# Work request:
For the word "icon", count the lines of the records that hold it, and give only that number.

[[ Task data, beginning ]]

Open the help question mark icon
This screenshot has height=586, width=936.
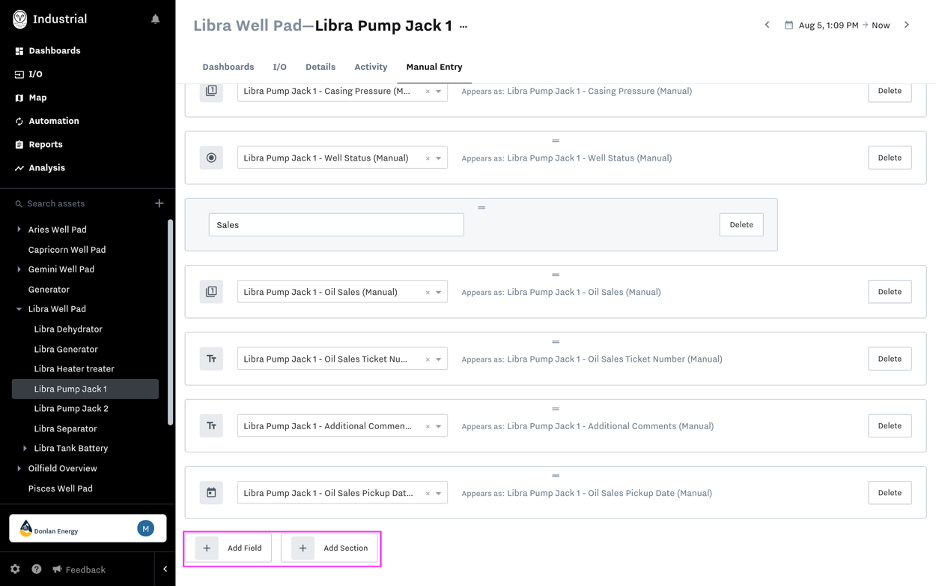pos(36,569)
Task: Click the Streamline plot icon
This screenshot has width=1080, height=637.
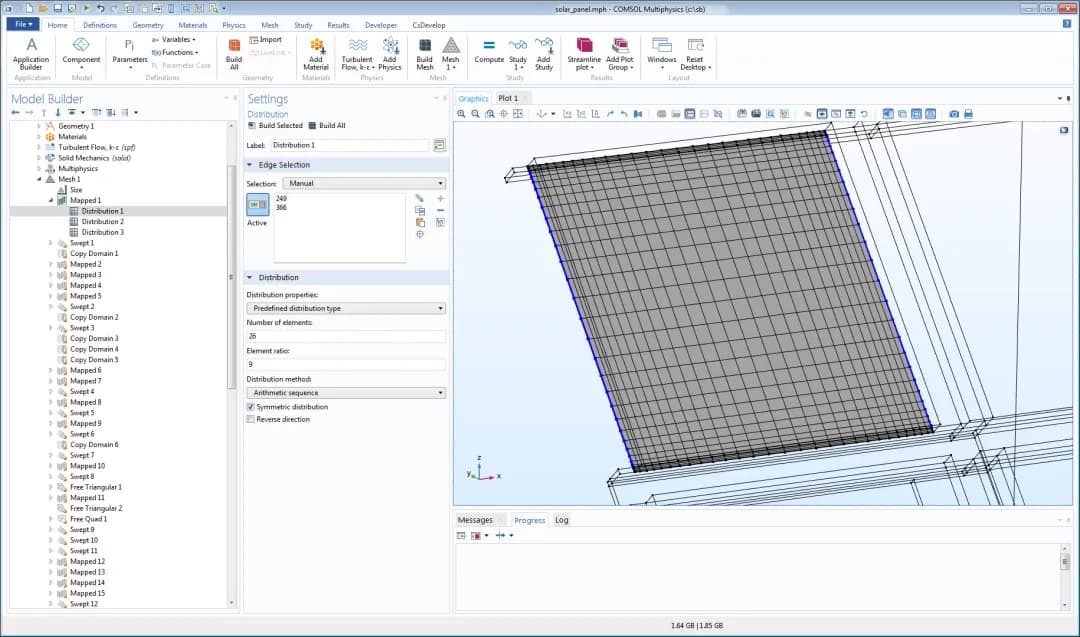Action: [584, 46]
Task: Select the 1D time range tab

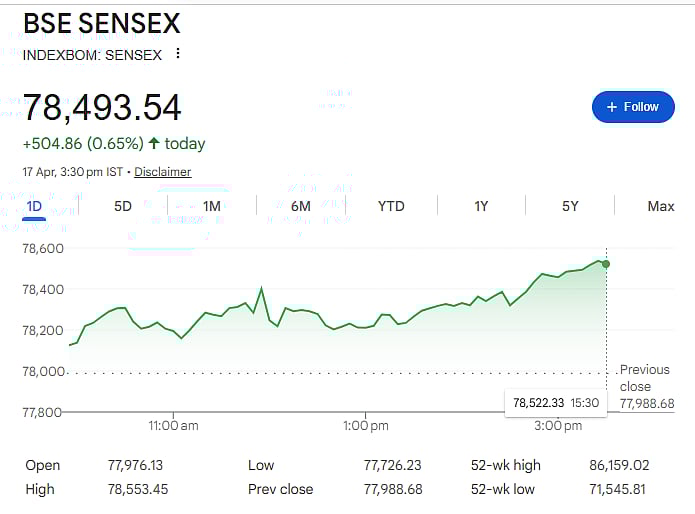Action: (34, 206)
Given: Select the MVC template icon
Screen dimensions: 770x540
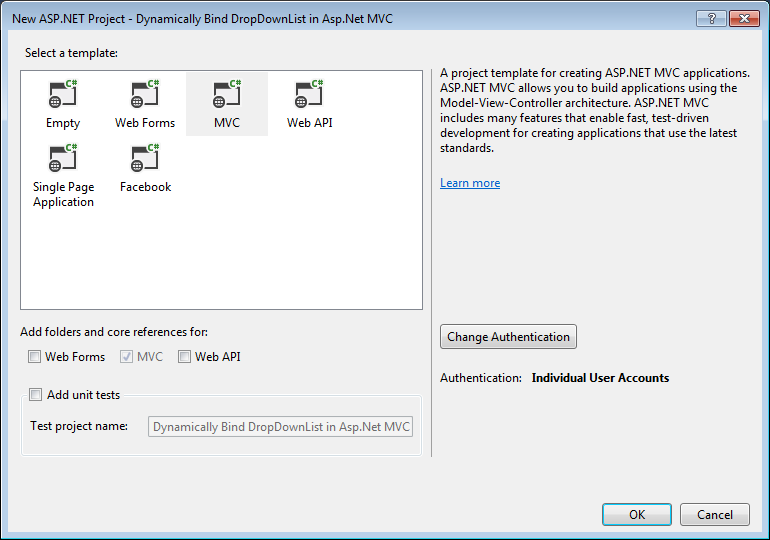Looking at the screenshot, I should 227,94.
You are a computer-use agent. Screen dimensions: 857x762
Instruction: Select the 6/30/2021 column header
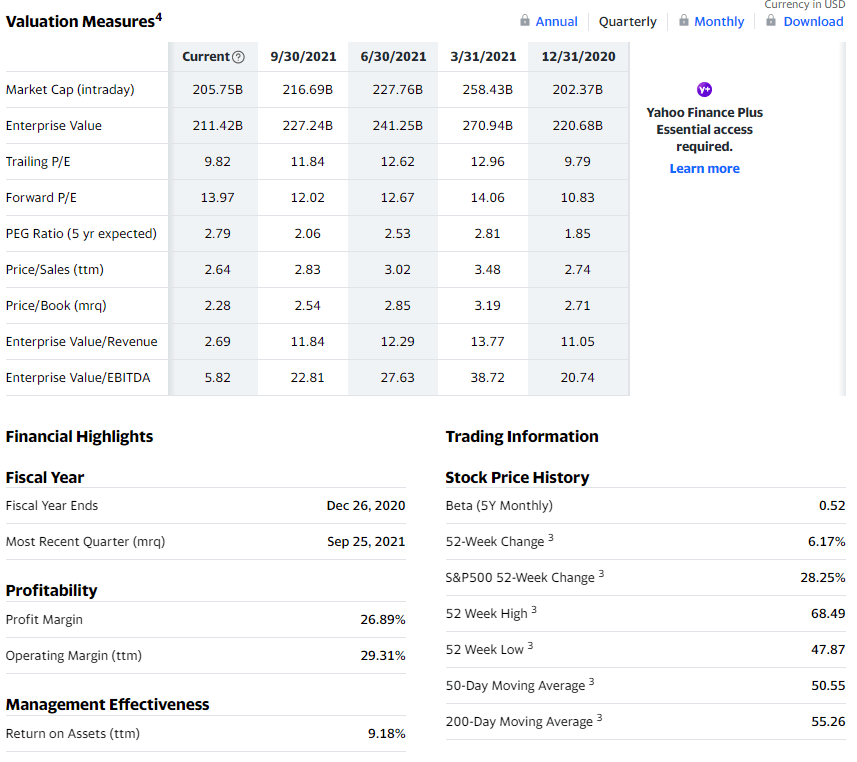pos(393,57)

[[ Task data, end ]]

# Your response:
3